A structured set of objections, weighed in public.

Desk editor's note, referee report, simulated authors' rebuttal, and a circularity audit. Tearing a paper down is the easy half of reading it; the pith above is the substance, this is the friction.

Referee Report

0 major / 3 minor

Summary. The paper proposes Prox-NAG-GS, a proximal extension of the semi-implicit NAG-GS method for composite problems min f(x) + r(x) with f smooth and r convex proximable. The scheme maintains coupled x- and v-sequences, with the gradient of f evaluated at x_{k+1} and the proximal step producing v_{k+1}. Under the explicit sufficient condition that the proximal quadratic parameter is at least the smoothness constant L of f, an augmented Lyapunov function controls the resulting mismatch and yields linear convergence in the strongly convex case together with O(1/k) rates on both the best iterate and the averaged iterate in the convex case. Deterministic convergence guarantees are stated; numerical tests on Elastic Net, Group Lasso, and stochastic sparse softmax regression are reported.

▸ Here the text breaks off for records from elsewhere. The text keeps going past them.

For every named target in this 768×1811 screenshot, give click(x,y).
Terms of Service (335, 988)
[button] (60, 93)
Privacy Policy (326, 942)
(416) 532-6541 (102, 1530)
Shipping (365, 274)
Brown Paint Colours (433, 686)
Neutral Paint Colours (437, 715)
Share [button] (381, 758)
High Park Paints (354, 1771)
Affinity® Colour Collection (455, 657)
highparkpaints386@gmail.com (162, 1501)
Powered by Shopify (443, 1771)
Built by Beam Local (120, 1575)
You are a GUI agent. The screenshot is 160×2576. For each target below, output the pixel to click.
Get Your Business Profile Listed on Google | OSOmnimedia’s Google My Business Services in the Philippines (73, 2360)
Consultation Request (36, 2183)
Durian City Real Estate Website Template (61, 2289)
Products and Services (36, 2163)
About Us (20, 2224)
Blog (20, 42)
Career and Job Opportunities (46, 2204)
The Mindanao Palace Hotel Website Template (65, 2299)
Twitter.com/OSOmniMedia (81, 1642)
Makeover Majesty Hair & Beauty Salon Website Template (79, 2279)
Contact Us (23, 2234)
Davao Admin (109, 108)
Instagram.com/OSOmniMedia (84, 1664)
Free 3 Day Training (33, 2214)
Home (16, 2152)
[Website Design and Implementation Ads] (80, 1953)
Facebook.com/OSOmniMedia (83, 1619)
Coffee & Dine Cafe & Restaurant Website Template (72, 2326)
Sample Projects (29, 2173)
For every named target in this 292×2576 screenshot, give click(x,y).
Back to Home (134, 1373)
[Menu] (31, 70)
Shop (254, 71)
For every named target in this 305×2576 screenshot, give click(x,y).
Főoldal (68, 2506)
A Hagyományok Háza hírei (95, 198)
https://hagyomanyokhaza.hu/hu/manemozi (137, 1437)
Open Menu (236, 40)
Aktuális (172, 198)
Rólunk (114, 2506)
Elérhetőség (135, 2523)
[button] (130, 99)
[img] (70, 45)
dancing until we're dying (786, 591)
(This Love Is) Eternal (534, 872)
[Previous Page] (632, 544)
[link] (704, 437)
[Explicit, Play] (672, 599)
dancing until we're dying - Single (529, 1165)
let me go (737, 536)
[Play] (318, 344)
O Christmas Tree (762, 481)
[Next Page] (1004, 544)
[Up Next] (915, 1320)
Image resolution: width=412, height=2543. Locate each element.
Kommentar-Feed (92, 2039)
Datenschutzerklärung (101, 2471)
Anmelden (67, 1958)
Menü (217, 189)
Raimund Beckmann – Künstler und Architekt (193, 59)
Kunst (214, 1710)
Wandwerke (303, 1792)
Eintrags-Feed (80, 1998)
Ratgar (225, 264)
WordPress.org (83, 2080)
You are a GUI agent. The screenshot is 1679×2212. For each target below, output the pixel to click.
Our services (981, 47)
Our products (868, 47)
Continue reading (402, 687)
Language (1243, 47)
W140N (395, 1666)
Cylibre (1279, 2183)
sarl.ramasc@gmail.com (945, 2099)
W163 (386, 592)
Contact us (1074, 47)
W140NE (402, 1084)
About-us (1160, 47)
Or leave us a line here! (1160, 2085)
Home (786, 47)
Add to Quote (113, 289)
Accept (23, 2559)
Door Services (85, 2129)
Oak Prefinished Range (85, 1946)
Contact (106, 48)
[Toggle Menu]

Significance. If the stated rates hold, the work supplies a new accelerated proximal scheme whose analysis directly addresses the x/v-sequence mismatch via an augmented Lyapunov construction. The explicit sufficient condition on the proximal parameter is a clarity strength. The deterministic rates and the reported iteration reductions on deterministic ML problems constitute the main technical and practical contributions.

minor comments (3)
  1. [§3] §3 (analysis): the construction of the augmented Lyapunov function is described only at a high level in the abstract; the main text should explicitly display the two-sequence Lyapunov and the algebraic steps that absorb the mismatch term under the stated parameter condition.
  2. [Numerical section] Table 1 and Figure 2: the iteration counts and wall-clock times for Group Lasso would benefit from an additional column reporting the proximal parameter value used relative to the estimated L, to make the sufficient-condition compliance transparent.
  3. [Theorem on convex case] The O(1/k) claim for the averaged iterate in the convex case should be accompanied by the precise averaging weights (uniform or weighted) and the corresponding theorem number.

Simulated Author's Rebuttal

0 responses · 0 unresolved

We thank the referee for the positive summary of our work on Prox-NAG-GS and for recommending minor revision. No specific major comments were provided in the report, so we have no point-by-point responses to offer. We remain available to address any additional feedback from the editor.

Circularity Check

0 steps flagged

No significant circularity identified

full rationale

The paper derives convergence rates for Prox-NAG-GS via an augmented Lyapunov function that explicitly incorporates the x/v-sequence mismatch under the stated sufficient condition (proximal quadratic parameter >= smoothness constant of f). This is a standard first-principles analysis technique in optimization; the rates are not obtained by fitting parameters to data subsets, renaming known results, or reducing via self-citation chains to unverified premises. The condition is presented as necessary for the proof rather than smuggled in, and the derivation remains self-contained against external benchmarks without load-bearing self-references or definitional equivalence.

Axiom & Free-Parameter Ledger

0 free parameters · 2 axioms · 0 invented entities

The analysis rests on standard domain assumptions of smoothness and convexity of the composite objective; no free parameters, invented entities, or ad-hoc axioms are introduced in the abstract.

axioms (2)
  • domain assumption f is L-smooth and r is convex and proximable
    Invoked to define the composite objective F = f + r and to guarantee existence of the proximal step.
  • domain assumption The proximal quadratic parameter is at least the smoothness constant of f
    Stated as the sufficient condition required for the augmented Lyapunov argument to control the sequence mismatch.